PhilHealth denies claims of bankruptcy
Government

PhilHealth denies claims of bankruptcy

Feb 26, 2025, 7:24 AM
Darlene Pomperada

Darlene Pomperada

Contributor

The Philippine Health Insurance Corp. (PhilHealth) remains financially stable and fully capable of fulfilling its mandate, its counsel told the Supreme Court (SC) during oral arguments on Tuesday, February 25, regarding the transfer of its idle funds to the national treasury.

Government Corporate Counsel Solomon Hermosura reassured the justices that concerns over PhilHealth’s financial status are unfounded. He clarified that the reported P1.150 trillion in liabilities is not actual debt but a provision for future obligations based on actuarial estimates.

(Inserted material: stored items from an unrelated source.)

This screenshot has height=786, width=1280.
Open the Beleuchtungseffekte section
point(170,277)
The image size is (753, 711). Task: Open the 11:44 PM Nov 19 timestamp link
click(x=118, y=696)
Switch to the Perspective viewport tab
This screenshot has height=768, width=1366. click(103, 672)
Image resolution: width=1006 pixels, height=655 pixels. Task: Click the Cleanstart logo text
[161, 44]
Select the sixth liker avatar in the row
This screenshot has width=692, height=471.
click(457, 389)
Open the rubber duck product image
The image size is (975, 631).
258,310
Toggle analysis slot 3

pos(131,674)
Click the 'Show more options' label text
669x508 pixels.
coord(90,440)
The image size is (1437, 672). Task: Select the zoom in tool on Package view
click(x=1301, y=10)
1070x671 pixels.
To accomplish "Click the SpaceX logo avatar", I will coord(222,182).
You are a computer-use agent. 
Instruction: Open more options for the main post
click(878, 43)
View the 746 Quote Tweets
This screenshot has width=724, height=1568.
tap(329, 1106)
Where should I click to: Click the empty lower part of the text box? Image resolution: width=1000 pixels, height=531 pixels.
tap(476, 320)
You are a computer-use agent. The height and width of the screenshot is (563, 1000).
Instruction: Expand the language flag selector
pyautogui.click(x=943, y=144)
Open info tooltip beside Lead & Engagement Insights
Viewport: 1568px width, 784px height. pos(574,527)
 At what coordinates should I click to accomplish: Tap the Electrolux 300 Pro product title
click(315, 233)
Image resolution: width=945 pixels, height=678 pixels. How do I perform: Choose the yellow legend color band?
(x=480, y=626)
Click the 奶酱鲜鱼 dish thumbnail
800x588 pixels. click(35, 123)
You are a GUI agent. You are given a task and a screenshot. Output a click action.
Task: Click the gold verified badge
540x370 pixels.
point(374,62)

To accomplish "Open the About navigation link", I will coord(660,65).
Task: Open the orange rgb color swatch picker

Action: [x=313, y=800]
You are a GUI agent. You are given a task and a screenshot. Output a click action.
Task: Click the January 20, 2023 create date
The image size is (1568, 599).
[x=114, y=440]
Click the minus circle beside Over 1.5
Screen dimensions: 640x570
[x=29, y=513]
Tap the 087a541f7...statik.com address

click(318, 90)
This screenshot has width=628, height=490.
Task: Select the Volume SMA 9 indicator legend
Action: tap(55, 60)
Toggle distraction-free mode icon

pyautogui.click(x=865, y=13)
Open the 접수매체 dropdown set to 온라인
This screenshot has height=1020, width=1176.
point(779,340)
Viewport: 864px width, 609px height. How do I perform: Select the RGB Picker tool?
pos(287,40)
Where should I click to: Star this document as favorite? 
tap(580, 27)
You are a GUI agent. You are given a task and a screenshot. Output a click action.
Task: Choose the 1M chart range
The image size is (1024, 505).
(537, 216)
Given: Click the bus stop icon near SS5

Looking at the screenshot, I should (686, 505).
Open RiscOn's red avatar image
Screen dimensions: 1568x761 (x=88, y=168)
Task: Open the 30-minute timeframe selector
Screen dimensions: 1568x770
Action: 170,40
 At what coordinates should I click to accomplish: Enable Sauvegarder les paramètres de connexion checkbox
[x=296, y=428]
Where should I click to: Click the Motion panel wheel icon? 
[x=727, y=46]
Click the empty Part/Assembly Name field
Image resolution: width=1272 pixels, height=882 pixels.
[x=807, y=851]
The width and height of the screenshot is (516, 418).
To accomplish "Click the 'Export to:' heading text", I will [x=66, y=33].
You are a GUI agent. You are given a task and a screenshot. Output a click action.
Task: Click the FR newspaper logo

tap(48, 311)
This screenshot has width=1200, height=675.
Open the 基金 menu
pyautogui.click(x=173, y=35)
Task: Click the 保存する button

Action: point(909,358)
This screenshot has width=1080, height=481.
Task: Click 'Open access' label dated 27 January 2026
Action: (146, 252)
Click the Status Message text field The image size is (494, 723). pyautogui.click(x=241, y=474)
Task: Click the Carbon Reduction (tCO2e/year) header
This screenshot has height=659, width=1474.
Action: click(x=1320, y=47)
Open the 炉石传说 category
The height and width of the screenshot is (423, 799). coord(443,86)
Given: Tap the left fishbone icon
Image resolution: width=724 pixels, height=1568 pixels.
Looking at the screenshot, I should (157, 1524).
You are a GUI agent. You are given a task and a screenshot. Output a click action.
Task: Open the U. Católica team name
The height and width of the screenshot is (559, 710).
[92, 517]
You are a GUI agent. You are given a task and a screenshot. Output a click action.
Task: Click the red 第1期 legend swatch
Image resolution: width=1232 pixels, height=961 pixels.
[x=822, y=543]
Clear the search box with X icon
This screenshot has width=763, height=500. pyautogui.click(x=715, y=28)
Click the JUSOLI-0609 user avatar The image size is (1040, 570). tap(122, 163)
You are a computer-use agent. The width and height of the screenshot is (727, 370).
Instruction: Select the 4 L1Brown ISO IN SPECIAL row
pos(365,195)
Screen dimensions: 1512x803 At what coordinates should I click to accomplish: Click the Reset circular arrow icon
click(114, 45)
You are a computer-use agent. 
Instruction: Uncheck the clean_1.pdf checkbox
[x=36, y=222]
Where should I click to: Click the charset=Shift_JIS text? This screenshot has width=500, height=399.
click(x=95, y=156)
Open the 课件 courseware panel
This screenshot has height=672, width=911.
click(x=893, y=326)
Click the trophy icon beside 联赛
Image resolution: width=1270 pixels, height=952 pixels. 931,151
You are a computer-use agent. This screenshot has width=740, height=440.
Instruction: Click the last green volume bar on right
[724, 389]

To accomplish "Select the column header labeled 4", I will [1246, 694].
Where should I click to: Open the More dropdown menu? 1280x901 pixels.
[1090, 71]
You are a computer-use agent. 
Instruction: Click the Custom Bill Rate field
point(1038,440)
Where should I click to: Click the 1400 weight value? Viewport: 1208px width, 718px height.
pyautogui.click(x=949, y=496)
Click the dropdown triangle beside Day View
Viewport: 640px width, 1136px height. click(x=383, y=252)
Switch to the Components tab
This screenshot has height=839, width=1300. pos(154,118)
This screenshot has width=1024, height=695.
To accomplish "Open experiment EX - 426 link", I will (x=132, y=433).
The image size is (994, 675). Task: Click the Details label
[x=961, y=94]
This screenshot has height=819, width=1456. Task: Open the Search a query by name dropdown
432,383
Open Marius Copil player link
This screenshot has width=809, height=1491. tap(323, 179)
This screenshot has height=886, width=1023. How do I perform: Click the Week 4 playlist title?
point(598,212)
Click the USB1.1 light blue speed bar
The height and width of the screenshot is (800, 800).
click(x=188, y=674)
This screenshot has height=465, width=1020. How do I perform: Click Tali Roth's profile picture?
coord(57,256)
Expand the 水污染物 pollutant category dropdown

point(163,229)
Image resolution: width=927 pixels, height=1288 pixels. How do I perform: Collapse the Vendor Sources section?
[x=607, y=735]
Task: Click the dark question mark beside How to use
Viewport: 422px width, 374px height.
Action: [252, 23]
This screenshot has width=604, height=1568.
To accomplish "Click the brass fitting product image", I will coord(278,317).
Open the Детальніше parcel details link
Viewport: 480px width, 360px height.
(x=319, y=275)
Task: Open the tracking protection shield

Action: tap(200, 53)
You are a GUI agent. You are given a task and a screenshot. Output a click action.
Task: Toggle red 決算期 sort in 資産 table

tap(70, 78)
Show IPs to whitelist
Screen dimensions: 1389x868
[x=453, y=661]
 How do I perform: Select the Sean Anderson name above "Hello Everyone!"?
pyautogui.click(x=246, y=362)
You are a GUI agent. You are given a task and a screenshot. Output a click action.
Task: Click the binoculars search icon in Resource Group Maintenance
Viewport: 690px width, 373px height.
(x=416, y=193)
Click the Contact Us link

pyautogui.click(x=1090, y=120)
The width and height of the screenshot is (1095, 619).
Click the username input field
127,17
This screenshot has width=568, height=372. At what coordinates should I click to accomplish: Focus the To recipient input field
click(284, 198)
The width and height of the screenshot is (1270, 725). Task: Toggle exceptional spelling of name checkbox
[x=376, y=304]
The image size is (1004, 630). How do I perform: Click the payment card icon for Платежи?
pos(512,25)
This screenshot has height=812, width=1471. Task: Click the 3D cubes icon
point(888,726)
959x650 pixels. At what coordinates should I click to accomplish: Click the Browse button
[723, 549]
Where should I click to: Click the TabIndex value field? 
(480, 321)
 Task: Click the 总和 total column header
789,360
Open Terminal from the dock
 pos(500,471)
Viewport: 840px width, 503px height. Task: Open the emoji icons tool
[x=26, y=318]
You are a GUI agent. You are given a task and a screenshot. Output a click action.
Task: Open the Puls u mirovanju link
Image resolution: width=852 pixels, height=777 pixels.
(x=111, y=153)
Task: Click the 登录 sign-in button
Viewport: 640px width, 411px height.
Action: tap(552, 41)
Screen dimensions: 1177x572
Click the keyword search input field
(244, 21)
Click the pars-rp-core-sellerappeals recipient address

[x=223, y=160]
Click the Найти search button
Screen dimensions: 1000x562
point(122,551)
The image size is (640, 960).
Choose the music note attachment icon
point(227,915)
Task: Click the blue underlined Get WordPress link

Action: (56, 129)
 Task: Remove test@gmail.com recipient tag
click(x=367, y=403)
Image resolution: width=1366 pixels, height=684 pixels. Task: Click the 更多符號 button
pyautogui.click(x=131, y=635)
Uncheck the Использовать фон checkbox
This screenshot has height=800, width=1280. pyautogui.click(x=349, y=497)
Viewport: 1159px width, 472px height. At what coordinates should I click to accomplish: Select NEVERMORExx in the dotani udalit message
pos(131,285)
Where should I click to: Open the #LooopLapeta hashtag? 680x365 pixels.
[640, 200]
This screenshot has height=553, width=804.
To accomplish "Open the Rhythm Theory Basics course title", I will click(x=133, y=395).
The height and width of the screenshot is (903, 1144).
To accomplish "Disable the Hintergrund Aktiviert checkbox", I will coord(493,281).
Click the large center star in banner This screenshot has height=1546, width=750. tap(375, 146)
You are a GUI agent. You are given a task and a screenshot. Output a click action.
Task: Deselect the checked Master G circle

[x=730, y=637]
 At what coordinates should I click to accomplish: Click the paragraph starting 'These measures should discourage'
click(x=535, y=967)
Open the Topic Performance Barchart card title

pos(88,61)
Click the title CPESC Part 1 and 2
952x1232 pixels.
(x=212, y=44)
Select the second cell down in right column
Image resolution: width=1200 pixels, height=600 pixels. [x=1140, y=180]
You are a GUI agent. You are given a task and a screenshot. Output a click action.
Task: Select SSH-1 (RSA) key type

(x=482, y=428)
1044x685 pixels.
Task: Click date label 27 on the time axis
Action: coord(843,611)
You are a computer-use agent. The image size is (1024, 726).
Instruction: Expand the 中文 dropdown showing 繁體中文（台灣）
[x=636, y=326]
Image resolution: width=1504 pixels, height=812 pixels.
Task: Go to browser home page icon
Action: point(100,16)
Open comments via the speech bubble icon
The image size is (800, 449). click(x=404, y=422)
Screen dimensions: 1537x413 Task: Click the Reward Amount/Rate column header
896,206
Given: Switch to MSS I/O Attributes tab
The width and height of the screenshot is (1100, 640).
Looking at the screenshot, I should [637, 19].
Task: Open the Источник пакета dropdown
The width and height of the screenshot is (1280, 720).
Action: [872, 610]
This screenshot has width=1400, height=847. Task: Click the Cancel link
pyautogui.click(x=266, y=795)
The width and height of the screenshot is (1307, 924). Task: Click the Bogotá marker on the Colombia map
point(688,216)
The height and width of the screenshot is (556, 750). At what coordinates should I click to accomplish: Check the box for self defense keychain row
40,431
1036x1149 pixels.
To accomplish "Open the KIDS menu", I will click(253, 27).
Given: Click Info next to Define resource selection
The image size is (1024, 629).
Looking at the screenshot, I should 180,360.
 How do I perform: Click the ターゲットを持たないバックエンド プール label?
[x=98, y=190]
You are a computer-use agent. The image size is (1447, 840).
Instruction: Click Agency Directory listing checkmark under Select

“PhilHealth appears to have more liabilities than assets because of its provision for insurance contract liabilities, which stood at P1.150 trillion as of December 31, 2023. This is merely a provision, not an actual liability,” Hermosura explained.

He emphasized that since PhilHealth has no current claims under these provisions, the figures do not indicate financial distress. He cited the Financial Rehabilitation and Insolvency Act of 2010, which defines liabilities as monetary claims against a debtor, and noted that PhilHealth has no such outstanding claims.

Hermosura also highlighted that PhilHealth operates differently from private insurers, stating, “PhilHealth has not issued and has no outstanding insurance contracts. It is a state insurance company, not a private one.”

Furthermore, he pointed out that under Section 58 of the National Health Insurance Act, the government guarantees the financial viability of PhilHealth’s programs, making insolvency an unlikely scenario.

The transfer of P89.9 billion in unused PhilHealth funds to the national treasury has drawn criticism from various health reform groups, who argue that these funds should remain within PhilHealth.

During the oral arguments, Justice Amy Lazaro-Javier questioned the urgency of reallocating these funds for government programs that are already financed.

Budget cut challenged

With no government subsidy allocated to the state health insurer this year, health reform advocate Tony Leachon has filed a petition before the Supreme Court (SC) to halt the implementation of the national budget.

In a petition for certiorari and prohibition filed yesterday, Leachon questioned the constitutionality of the decision to exclude funding for the Philippine Health Insurance Corp. (PhilHealth). He argued that the lack of subsidy violates Filipinos’ constitutional right to health and the Universal Health Care Law.

Leachon pointed out that PhilHealth’s funding should come from member contributions, the Department of Health’s annual appropriations, and government subsidies.

He also cited the Sin Tax Reform Act of 2012, which mandates that 80 percent of the incremental revenue from sin taxes be allocated to universal health care.

If PhilHealth is forced to rely on excess funds for operations, he warned that it could strain plans for expanded benefits and improved services, including reduced out-of-pocket expenses for members.

Leachon also referred to SC Associate Justice Amy Lazaro-Javier’s statement on February 4, which described PhilHealth as being financially distressed.

In addition to halting the budget, Leachon requested a writ of mandamus directing state agencies to allocate and release funds to PhilHealth. He criticized the realignments and budget increases for the House and Senate, arguing that these changes were done arbitrarily and lacked transparency.

The budget for the House of Representatives increased from P16.35 billion to P33.67 billion, while the Senate’s budget rose from P12.83 billion to P13.93 billion.

Among the respondents named in the petition were Speaker Martin Romualdez, Senate President Francis Escudero, and Executive Secretary Lucas Bersamin.

Calls to return budget

Meanwhile, a group of health advocates has urged the Supreme Court to order the return of P60 billion in PhilHealth funds that were transferred to the national treasury to finance unprogrammed appropriations in the national budget.

Sin Tax Coalition convenor Maricar Limpin expressed gratitude for the temporary restraining order (TRO) issued by the SC, which blocked the transfer of the final P29.9-billion tranche of PhilHealth funds. However, she raised concerns about the potential risks of not returning the previously transferred P60 billion.

The group made its appeal during oral arguments on the consolidated petitions challenging the constitutionality of the PhilHealth fund transfer.

Expanded PhilHealth Benefits for Heart Surgeries

Amid ongoing budget concerns, PhilHealth has approved an enhanced benefits package for open-heart surgeries, expanding coverage for procedures such as:

  • Coronary Artery Bypass Graft (CABG)
  • Ventricular Septal Defect (VSD) Closure
  • Tetralogy of Fallot (TOF) Total Correction

The coverage rates for these procedures include:

  • P660,000 for a standard-risk CABG
  • P960,000 for an expanded-risk CABG
  • P614,000 each for VSD closure and TOF correction

These expanded benefits aim to improve affordable access to life-saving surgeries for PhilHealth members.